[Pixel coordinate grounding data]
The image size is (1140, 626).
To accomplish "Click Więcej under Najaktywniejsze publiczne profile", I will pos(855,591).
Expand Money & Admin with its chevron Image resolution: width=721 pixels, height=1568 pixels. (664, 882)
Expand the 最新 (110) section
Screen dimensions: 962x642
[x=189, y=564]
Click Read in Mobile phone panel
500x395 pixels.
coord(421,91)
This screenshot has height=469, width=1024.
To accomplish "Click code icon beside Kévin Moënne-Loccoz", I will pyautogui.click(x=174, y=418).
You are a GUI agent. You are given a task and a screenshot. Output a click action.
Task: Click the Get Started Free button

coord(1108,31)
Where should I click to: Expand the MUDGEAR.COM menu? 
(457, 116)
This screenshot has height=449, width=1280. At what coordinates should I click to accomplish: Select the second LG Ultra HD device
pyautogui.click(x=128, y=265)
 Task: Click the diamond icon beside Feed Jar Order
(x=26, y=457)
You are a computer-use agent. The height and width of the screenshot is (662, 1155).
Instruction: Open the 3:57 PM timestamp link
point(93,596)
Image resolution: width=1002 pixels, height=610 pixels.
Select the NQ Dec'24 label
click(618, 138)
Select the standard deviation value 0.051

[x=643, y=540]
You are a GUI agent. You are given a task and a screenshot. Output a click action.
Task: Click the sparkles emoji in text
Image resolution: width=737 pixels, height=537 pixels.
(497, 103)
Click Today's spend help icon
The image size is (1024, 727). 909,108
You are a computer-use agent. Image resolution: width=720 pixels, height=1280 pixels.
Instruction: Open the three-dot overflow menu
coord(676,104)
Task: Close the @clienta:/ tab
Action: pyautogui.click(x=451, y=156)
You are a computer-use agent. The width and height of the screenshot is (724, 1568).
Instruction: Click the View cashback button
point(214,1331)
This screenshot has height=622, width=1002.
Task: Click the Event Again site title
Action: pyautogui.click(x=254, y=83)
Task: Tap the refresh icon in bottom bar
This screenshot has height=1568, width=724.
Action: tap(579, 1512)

* [WORK TO BE COMPLETED] Copy verbatim the span of lines that begins with the line holding "Where should I" and ends at the last line of the records.

* [ANSWER FOR THIS EXERCISE]
Where should I click to: Expand the MUDGEAR.COM menu? 
(457, 116)
This screenshot has height=449, width=1280. At what coordinates should I click to accomplish: Select the second LG Ultra HD device
pyautogui.click(x=128, y=265)
 Task: Click the diamond icon beside Feed Jar Order
(x=26, y=457)
You are a computer-use agent. The height and width of the screenshot is (662, 1155).
Instruction: Open the 3:57 PM timestamp link
point(93,596)
Image resolution: width=1002 pixels, height=610 pixels.
Select the NQ Dec'24 label
click(618, 138)
Select the standard deviation value 0.051

[x=643, y=540]
You are a GUI agent. You are given a task and a screenshot. Output a click action.
Task: Click the sparkles emoji in text
Image resolution: width=737 pixels, height=537 pixels.
(497, 103)
Click Today's spend help icon
The image size is (1024, 727). 909,108
You are a computer-use agent. Image resolution: width=720 pixels, height=1280 pixels.
Instruction: Open the three-dot overflow menu
coord(676,104)
Task: Close the @clienta:/ tab
Action: pyautogui.click(x=451, y=156)
You are a computer-use agent. The width and height of the screenshot is (724, 1568).
Instruction: Click the View cashback button
point(214,1331)
This screenshot has height=622, width=1002.
Task: Click the Event Again site title
Action: pyautogui.click(x=254, y=83)
Task: Tap the refresh icon in bottom bar
This screenshot has height=1568, width=724.
Action: tap(579, 1512)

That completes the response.